Friday, December 24, 2010

Some Myths are Better than Others


Norad tracks Santa. With about 2 billion Christians, say 1B independent households, and given Santa has a day to deliver gifts, that's only 86 microseconds per house. Given he tends to leave half eaten carrots (from the reindeer) and cookies, I imagine this speed would actually incinerate most homes. Nevertheless, I love Christmas--the songs, decorations, stories, meals, gift-giving--and my kids do too.

John Cochrane wrote, the CAPM “proved stunningly successful in a quarter century of empirical work,” meaning it seemed to explain the data pretty well, until we found out this was merely due to beta picking up the size effect, which itself was mainly measurement errors.

This longing for a prior sense of ignorance, when a popular theory appeared to be working, is a rather bizarre stance for an economist. It’s like saying how fun Christmas was when we believed in Santa Claus. True, but that’s harmless fun, not science. The CAPM was never a benign conspiracy of professors to create joy in MBAs, but a serious hypothesis about the way the world works. In a similar vein, Paul Samuelson stated about Karl Marx in his 1995 edition of Economics, after the fall of the Berlin Wall reduced the allocation of his text on Marxism to a footnote: “Marx was wrong about many things—notably the superiority of socialism as an economic system—but that does not diminish his stature as an important economist.”

Ah, the “being wrong” part—never mind!—Marx was popular and inspirational. Clearly, economists see theories in context larger than falsifiable predictions. Any idea that generates a large literature, supposedly, is good. The thought that an idea was edifying, even if wrong, is comforting to academics who often investigate unproven ideas. I disagree. There are an infinite number of bad ideas, so eliminating many of them puts hardly a dent in the shelf from which they are drawn. This is especially true when an error merely postpones an inevitable education with reality, like saying drinking and driving was a great idea until I hit a school bus. The fact that economists as preeminent as Cochrane and Samuelson adopt the same stance toward what constitutes a successful theory (ephemeral popularity among scientists), highlights the strange power of any idea that spawns a large literature.

7 comments:

Unknown said...

I think you are unfairly discounting the discourse created and the value of wrong ideas. Mistakes are not necessarily pointless, they are just part of the path to progress and Marx's writings are not just pointless because he was wrong, reading them helps people of the present understand the thought process of the past. This post seems like an unfair write-off to the history of economic thought and seems to ignore that bad / incorrect theories or ideas still have value as building blocks or as things we now know don't work.

I hope I'm just not understanding what you meant because otherwise it seems like you're throwing out the baby with the bathwater

Salem said...

What I think makes Marx an important economist is not so much his economic theories, as his application of economic thinking to historical events. While a lot of his analysis was wrong, he nevertheless deserves credit for popularising the idea that economic forces could be an important engine of historical change.

Anonymous said...

Similarly the CAPM was important. The idea that only systematic risk should be priced is crucial even if not followed. The low beta effect Eric loves is exciting precisely because we feel we are getting something we should not be getting. If not for the CAPM, why is this true?

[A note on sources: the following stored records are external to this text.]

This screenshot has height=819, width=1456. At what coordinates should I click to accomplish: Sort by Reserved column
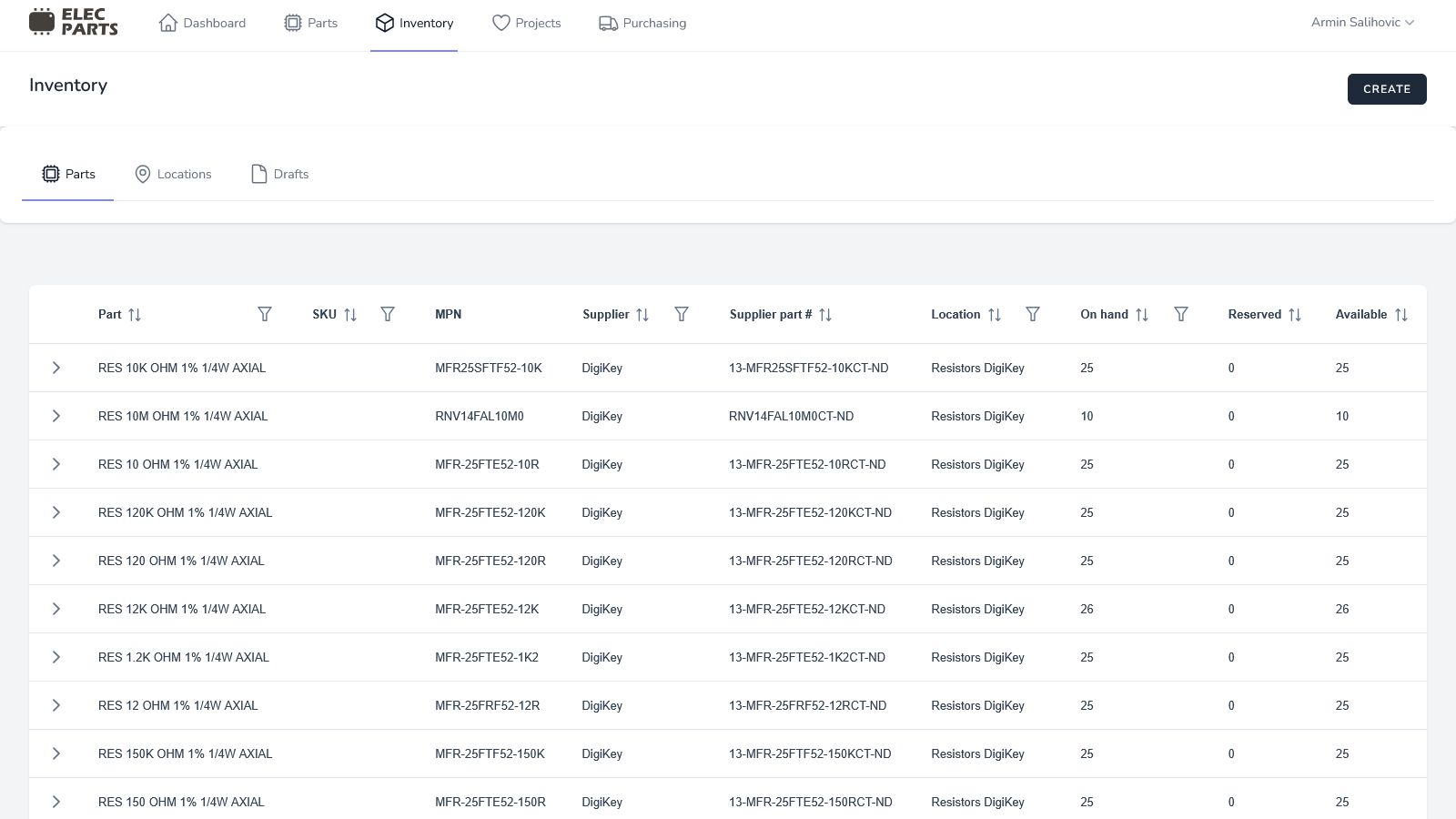tap(1295, 315)
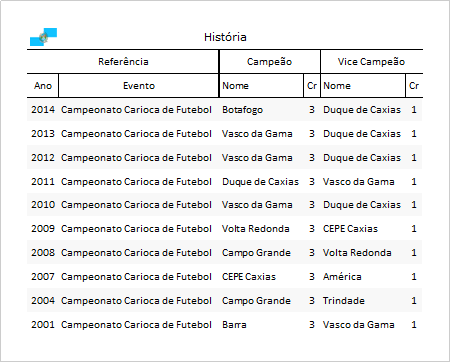Select the História title text
The width and height of the screenshot is (451, 363).
(225, 37)
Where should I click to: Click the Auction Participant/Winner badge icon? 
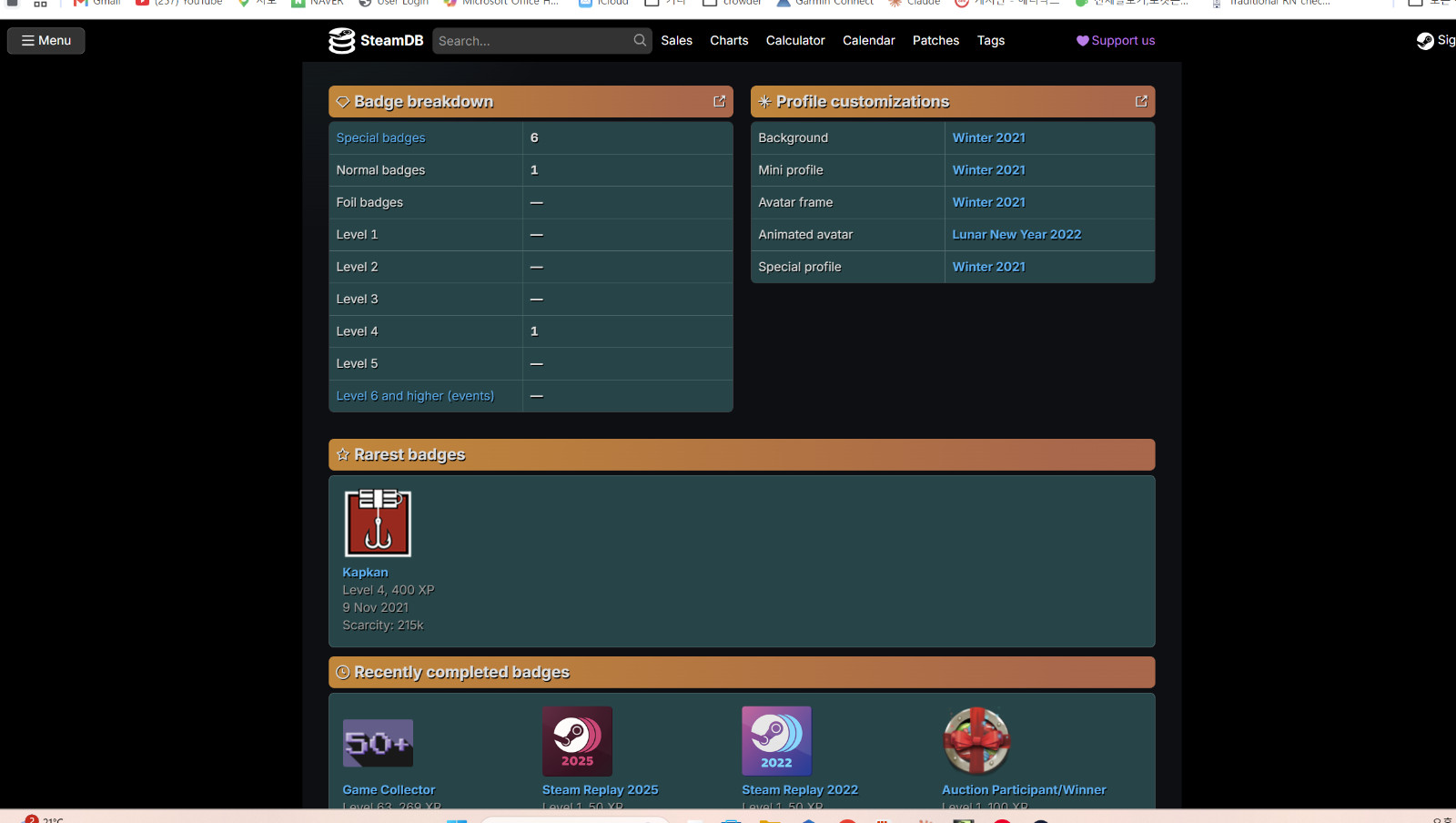pos(976,741)
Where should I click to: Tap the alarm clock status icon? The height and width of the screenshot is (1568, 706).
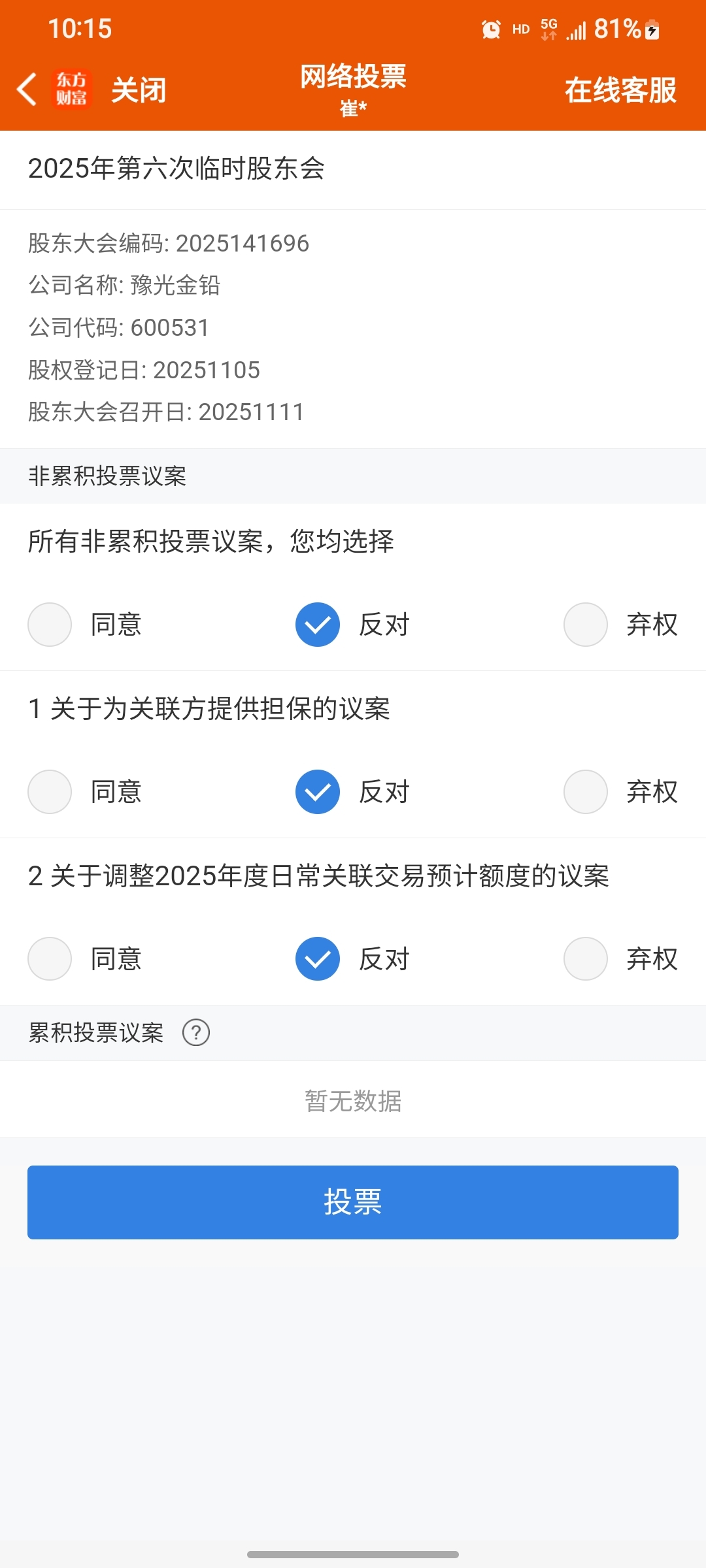point(491,29)
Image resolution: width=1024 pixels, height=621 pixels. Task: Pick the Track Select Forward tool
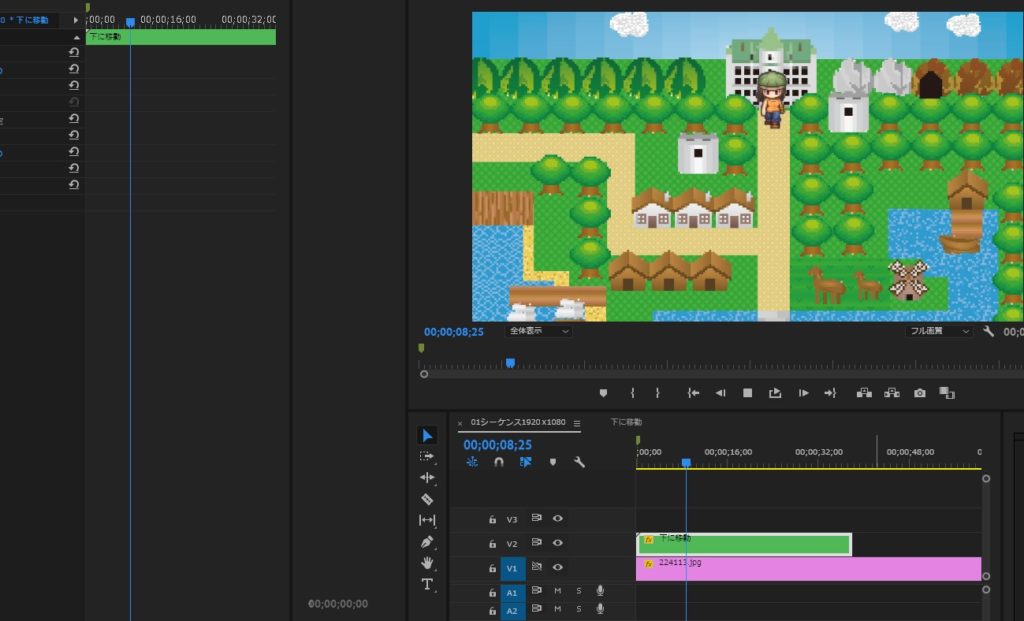click(x=427, y=456)
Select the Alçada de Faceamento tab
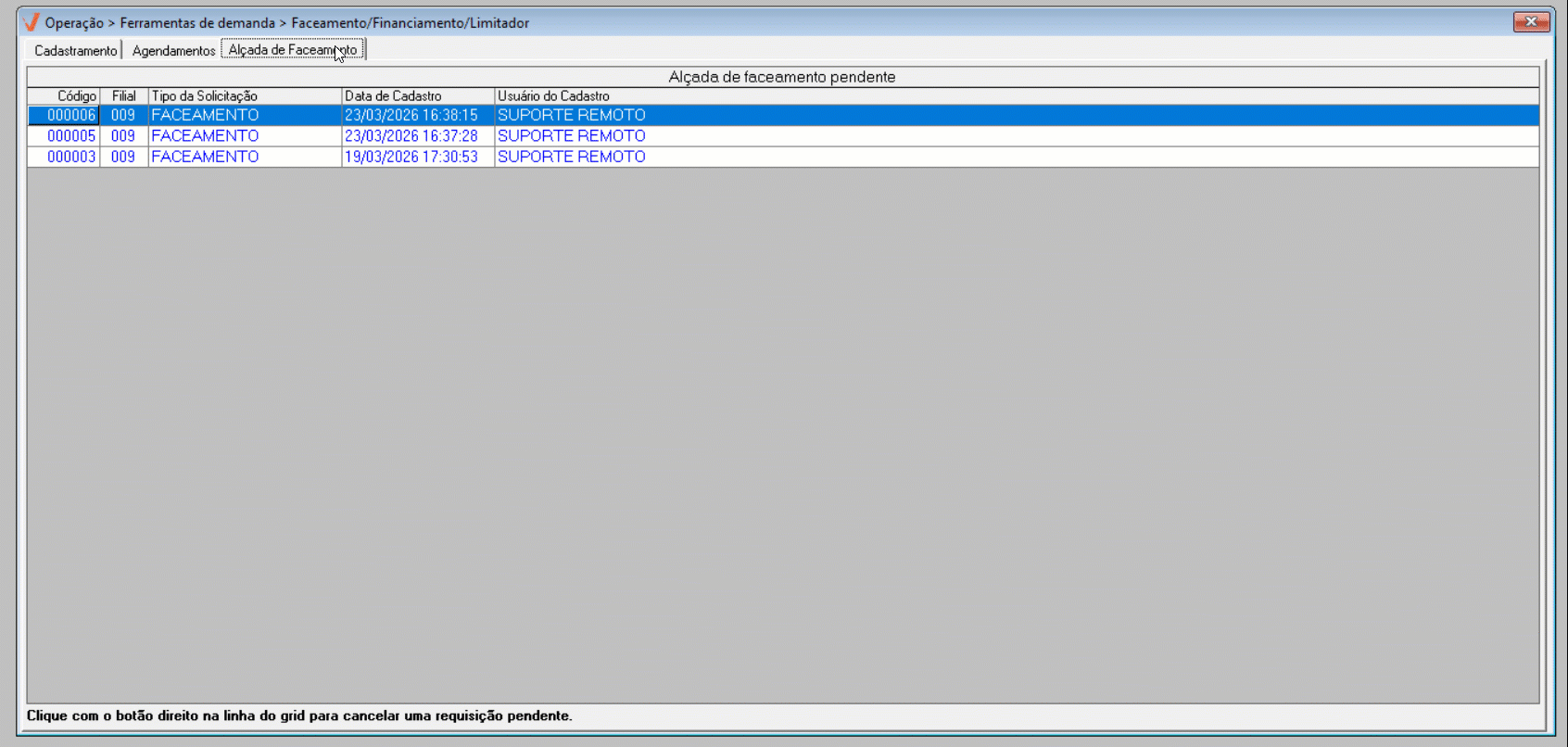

Eric, you vary between brilliant, and Taleb-esqe "everyone else is stupid type ranting." When you ridicule someone or something, pause to ask "what would Nassim do?" Then do not...

Anonymous said...

Eric,

Could you provide a bit of background on CAPM? I have a rudimentary understanding of it, but I'm more curious regarding its acceptance.

You take it for granted that CAPM's relevance has gone by the wayside. I assume that there are still proponents of CAPM who would strongly disagree.

Could you concisely summarize their arguments and explain why you reject them?

Thank you!
Jay

Eric Falkenstein said...

Jay: the CAPM is the theory about how assets are priced. Why is an asset, something not like a ham sandwich, worth X and not 1.5*X? The CAPM (Capital Asset Pricing Model) tells you why. It's what they teach all MBAs, and take a semester, so check out wikipedia...it's not a sentence. But it's pretty simple once you know it. And, it doesn't work at all.

Unknown said...

"Clearly, economists see theories in context larger than falsifiable predictions."

Actually, I think this is exactly right. I have heard the argument multiple times from people working in various social sciences that Popper is obsolete. However, I've never heard a good explanation about what is supposed to replace his description of how scientific progress is achieved.

I've started to think that the rejection of falsifiability as the criteria for which propositions do and do not properly deserve scientific scrutiny is a deliberate attempt to dilute science - to lower standards so that it is easier to claim that one's work is significant.

Unknown said...

Marx is significant because, as you suggest, those who took his advice hit a school bus. Outside of sub-Saharan Africa the socio-political tragedies of the 20th century are clearly the Soviet Union and the People's Republic of China.